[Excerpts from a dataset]
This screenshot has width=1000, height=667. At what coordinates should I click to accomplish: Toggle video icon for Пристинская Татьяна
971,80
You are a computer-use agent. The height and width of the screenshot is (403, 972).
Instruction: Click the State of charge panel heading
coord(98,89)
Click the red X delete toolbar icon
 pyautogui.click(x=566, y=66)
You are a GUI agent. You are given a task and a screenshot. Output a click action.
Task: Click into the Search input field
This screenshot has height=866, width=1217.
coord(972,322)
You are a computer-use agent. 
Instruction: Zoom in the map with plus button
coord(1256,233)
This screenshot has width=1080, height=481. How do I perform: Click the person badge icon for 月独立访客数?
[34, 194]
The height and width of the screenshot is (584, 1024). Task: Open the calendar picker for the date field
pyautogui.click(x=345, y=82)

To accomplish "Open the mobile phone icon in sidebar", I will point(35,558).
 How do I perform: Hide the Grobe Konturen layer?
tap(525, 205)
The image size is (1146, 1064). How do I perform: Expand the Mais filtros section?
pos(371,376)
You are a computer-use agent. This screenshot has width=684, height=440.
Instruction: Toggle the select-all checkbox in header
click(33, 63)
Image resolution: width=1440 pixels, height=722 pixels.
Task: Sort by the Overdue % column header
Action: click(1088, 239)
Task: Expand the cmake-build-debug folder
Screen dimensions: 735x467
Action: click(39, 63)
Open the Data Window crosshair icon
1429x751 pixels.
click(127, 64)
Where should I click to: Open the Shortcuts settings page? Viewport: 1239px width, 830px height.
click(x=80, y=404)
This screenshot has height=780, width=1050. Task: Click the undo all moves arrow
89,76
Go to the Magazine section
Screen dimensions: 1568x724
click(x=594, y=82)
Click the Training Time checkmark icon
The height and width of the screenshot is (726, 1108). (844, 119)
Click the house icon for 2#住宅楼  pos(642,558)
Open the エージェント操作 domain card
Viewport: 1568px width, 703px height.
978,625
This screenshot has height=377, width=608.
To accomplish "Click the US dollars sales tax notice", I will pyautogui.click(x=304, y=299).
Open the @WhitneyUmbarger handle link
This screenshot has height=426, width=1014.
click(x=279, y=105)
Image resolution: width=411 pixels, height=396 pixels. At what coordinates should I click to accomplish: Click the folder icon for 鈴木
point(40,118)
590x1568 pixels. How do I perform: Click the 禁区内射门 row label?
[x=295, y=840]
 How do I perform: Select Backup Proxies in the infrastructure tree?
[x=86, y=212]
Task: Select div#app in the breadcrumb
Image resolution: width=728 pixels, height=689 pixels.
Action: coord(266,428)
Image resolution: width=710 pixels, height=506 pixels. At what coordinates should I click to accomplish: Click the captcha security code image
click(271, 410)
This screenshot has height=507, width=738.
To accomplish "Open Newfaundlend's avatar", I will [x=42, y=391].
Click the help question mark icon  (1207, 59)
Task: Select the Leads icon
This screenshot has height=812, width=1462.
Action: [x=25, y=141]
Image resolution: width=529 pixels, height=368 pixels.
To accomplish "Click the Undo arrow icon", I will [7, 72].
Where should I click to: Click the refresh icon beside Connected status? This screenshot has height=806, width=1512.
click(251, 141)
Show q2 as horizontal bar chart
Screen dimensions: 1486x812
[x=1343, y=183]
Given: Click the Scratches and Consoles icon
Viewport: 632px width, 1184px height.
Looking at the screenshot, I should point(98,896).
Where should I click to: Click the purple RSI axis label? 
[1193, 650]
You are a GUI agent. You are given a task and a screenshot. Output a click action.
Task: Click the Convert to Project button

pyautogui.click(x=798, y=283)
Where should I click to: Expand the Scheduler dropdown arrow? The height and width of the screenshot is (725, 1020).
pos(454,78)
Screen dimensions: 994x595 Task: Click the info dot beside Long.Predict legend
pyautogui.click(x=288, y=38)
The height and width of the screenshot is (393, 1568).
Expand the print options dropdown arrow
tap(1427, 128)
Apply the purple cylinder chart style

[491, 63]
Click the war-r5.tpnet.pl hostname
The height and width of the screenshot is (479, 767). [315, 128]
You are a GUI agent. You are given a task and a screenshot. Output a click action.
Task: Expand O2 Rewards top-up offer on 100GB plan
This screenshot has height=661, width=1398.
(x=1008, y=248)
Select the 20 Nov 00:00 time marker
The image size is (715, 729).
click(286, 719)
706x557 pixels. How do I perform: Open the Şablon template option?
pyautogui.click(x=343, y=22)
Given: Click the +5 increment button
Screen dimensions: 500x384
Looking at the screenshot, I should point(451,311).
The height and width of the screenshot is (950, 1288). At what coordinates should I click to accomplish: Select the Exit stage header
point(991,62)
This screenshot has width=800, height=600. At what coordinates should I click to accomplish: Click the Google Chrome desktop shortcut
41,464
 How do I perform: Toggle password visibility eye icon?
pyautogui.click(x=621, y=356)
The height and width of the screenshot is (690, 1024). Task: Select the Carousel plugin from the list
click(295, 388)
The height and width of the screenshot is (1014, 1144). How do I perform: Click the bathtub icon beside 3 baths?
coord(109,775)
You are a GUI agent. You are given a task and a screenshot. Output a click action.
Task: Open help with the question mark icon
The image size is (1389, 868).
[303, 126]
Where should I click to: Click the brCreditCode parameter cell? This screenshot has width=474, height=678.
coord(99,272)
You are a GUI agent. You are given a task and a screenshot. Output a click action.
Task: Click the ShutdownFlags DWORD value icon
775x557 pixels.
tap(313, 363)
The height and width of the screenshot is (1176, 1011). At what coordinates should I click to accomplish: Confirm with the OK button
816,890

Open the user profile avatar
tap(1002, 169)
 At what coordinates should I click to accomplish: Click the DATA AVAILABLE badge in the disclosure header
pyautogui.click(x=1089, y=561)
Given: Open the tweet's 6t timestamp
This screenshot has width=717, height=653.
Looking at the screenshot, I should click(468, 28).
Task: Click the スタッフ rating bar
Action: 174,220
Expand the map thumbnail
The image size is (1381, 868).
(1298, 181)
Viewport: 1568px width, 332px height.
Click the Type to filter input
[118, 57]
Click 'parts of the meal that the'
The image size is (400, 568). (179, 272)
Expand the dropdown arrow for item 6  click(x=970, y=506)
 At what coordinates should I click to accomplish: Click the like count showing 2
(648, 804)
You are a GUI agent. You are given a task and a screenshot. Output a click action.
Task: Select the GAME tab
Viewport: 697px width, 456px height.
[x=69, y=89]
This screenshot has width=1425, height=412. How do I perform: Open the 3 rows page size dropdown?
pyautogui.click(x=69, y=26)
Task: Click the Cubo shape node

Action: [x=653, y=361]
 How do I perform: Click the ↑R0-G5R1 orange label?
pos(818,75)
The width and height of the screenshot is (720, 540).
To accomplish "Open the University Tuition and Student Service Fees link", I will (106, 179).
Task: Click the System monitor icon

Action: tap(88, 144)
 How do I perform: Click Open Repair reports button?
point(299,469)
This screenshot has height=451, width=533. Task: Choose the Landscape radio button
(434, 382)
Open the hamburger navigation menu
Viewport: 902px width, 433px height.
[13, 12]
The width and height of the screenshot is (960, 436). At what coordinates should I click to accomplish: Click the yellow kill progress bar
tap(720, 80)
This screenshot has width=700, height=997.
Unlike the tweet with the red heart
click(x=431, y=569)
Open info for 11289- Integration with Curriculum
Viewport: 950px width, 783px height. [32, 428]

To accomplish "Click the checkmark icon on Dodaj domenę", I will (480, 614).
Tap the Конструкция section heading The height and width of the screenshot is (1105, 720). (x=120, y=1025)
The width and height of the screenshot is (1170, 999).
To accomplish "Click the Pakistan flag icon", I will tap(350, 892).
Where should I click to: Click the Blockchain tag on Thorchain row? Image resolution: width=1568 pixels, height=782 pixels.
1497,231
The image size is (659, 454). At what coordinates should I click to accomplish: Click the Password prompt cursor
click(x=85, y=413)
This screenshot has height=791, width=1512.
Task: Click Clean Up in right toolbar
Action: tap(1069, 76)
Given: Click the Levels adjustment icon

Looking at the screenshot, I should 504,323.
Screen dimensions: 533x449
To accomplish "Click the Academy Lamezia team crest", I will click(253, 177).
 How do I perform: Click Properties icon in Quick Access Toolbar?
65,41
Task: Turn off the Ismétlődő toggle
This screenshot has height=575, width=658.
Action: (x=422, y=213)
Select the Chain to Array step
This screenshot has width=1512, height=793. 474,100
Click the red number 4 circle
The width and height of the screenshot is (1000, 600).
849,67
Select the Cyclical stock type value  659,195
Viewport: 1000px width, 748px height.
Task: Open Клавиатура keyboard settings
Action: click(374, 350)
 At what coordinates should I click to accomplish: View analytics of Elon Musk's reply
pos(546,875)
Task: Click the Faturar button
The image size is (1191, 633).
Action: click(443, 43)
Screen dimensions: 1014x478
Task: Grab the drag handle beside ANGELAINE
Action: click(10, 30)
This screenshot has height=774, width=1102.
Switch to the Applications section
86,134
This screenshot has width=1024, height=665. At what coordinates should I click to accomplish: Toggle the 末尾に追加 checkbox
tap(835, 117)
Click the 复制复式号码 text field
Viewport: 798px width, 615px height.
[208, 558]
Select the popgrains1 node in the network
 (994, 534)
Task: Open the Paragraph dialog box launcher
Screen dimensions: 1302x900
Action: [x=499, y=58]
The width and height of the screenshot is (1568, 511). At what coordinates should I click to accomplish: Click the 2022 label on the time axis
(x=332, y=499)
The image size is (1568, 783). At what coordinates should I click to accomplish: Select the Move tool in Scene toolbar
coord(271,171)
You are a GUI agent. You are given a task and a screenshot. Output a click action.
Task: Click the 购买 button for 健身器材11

TASK REQUIREMENTS :: Each line of the entries above that includes "computer" counts once; state how many such lines there are, with the number as the only answer.

COMPLETED TASK :: 3